_ENTRIES SUPPLIED_
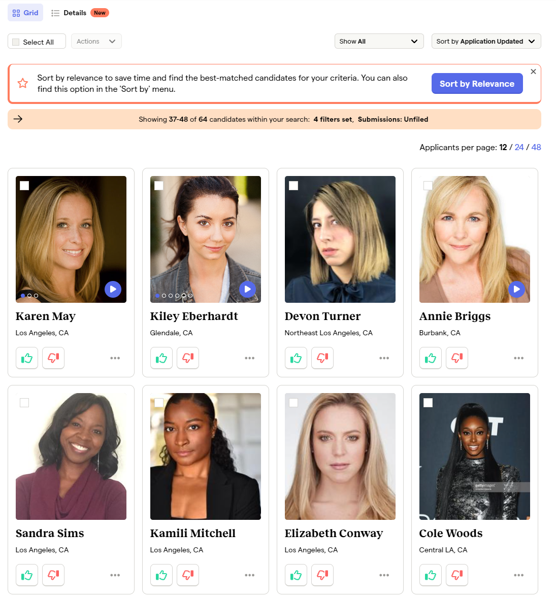Play Annie Briggs' video reel
556x600 pixels.
(516, 289)
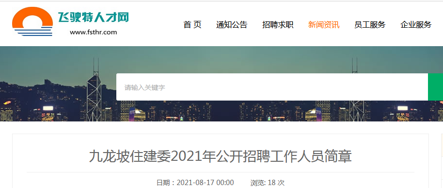443x188 pixels.
Task: Click the www.fsthr.com URL text
Action: pyautogui.click(x=93, y=32)
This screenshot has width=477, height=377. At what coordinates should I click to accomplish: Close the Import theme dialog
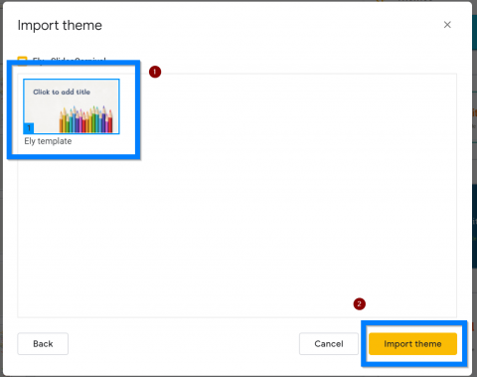(x=447, y=25)
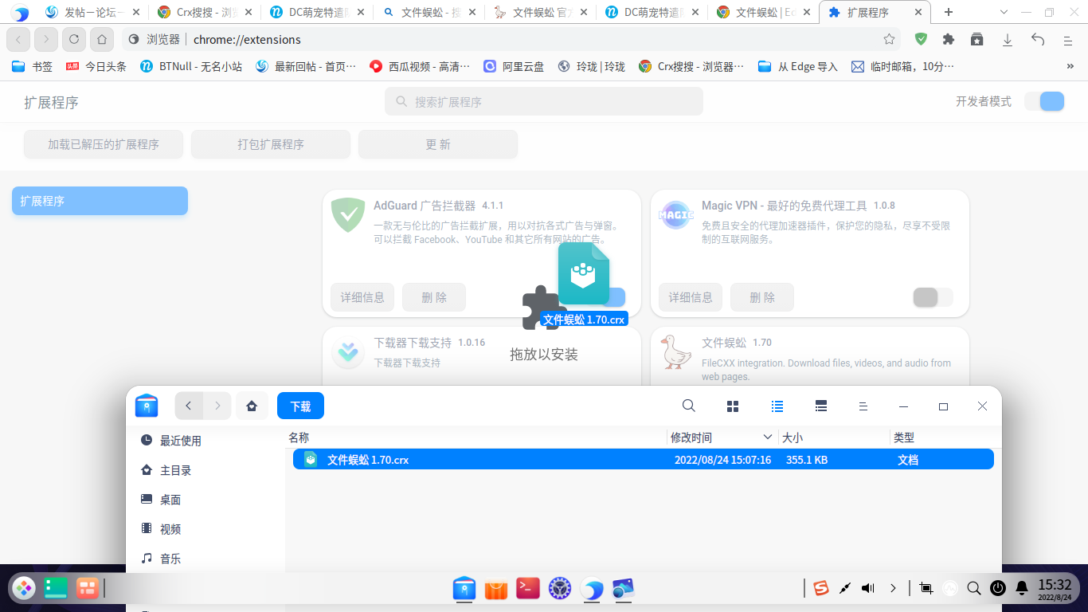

_DIRECTIONS FOR THIS TASK_
Copy word for word the lines in the records starting at the line that contains "This screenshot has" and ending at the end of the records, and leave the pictures out.

_THE REPLY_
This screenshot has width=477, height=377. At what coordinates should I click to accomplish: Close the Import theme dialog
(x=447, y=25)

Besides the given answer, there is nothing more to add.